▶ [Your assignment]: Copy every entry word for word. Skip the pictures.

▶ [Record set]:
════════════════════

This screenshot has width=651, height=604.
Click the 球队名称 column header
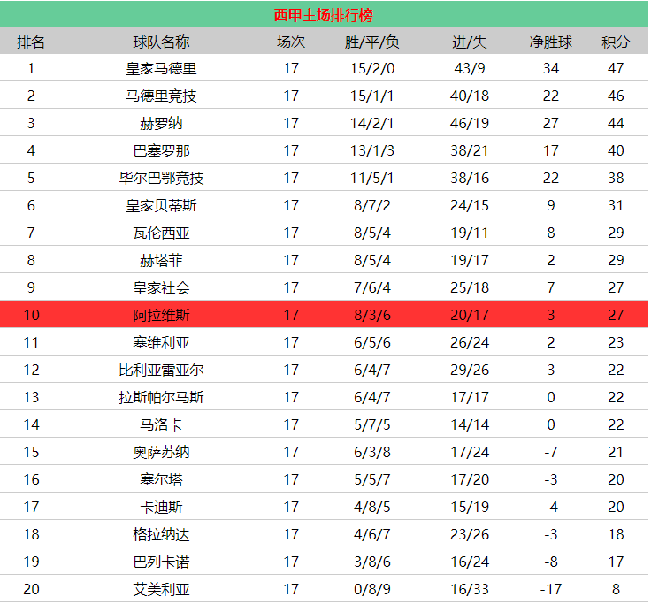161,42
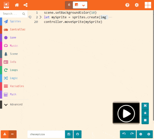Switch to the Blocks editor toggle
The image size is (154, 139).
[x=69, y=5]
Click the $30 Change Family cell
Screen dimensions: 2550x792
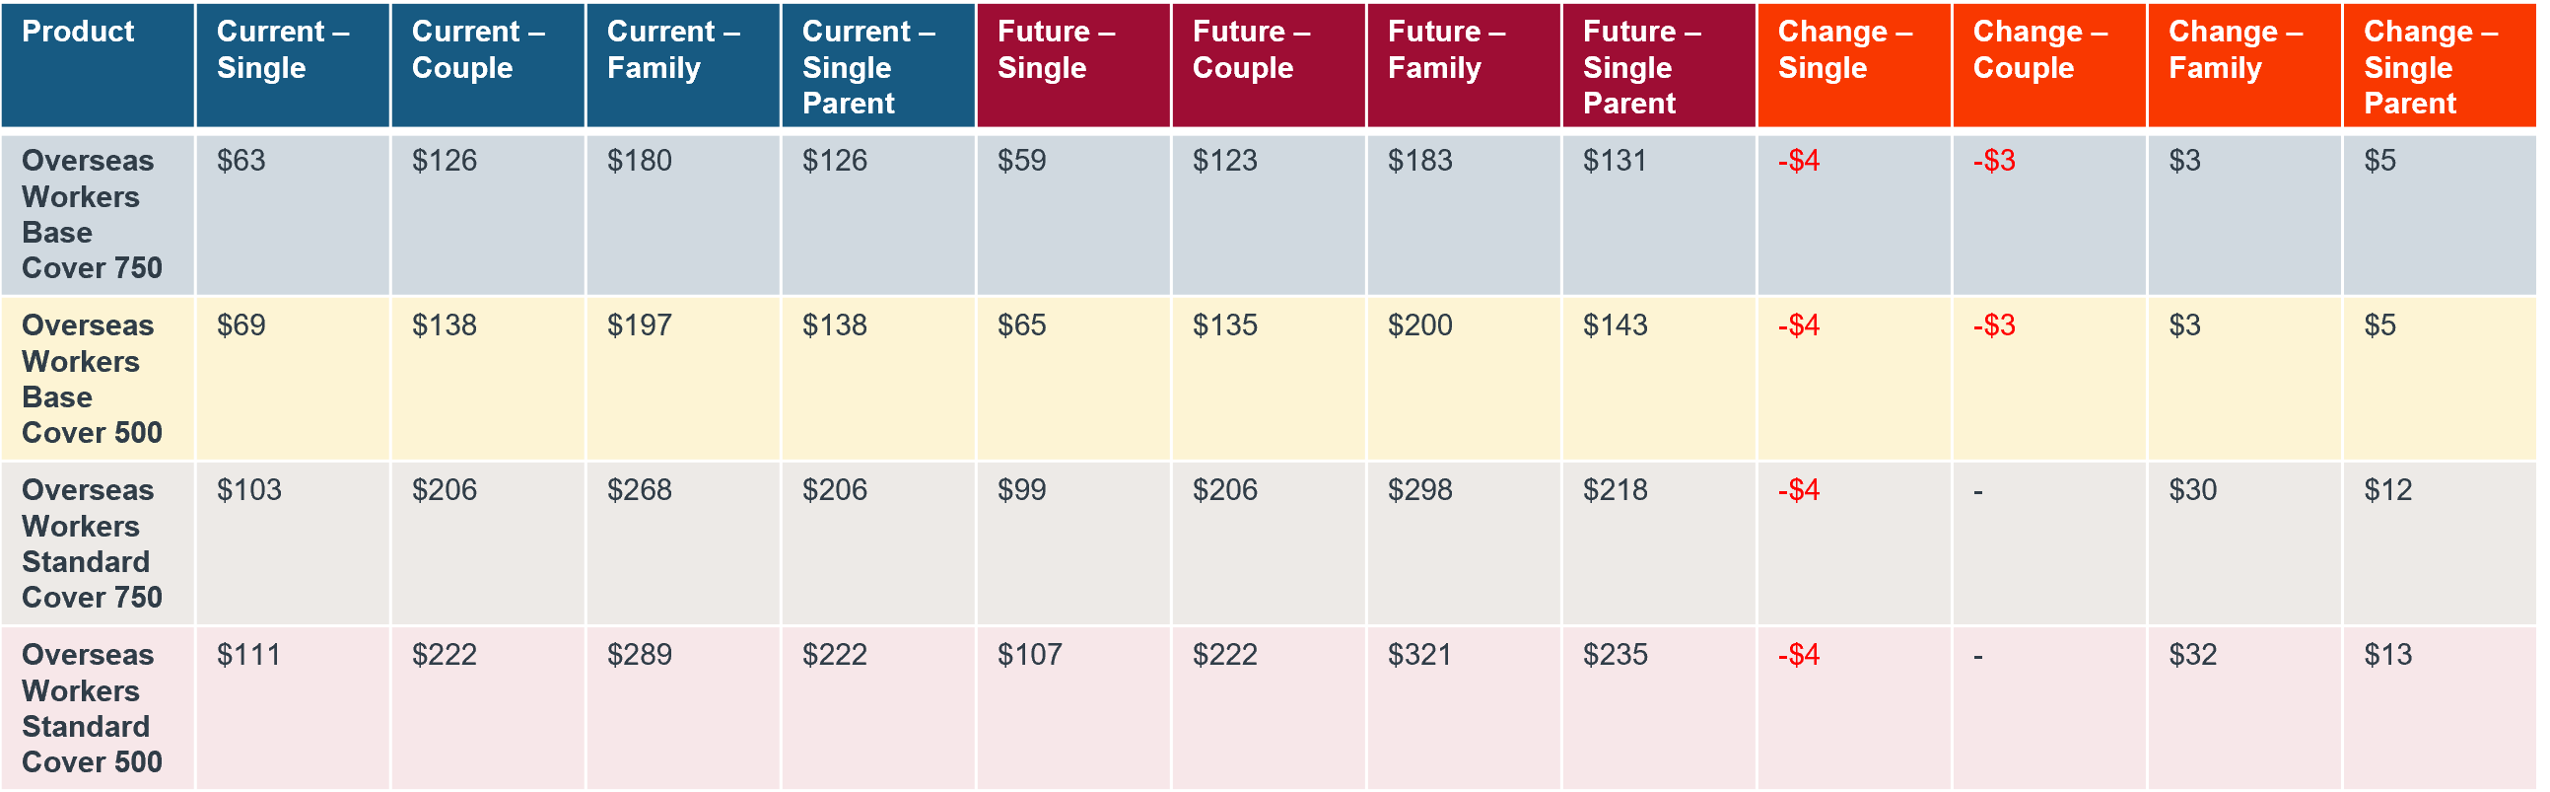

════════════════════

▶ [Result of the task]:
This screenshot has width=651, height=604.
Click the 球队名称 column header
161,42
Switch to the Blocks editor toggle
The image size is (154, 139).
[x=69, y=5]
Click the $30 Change Family cell
Screen dimensions: 2550x792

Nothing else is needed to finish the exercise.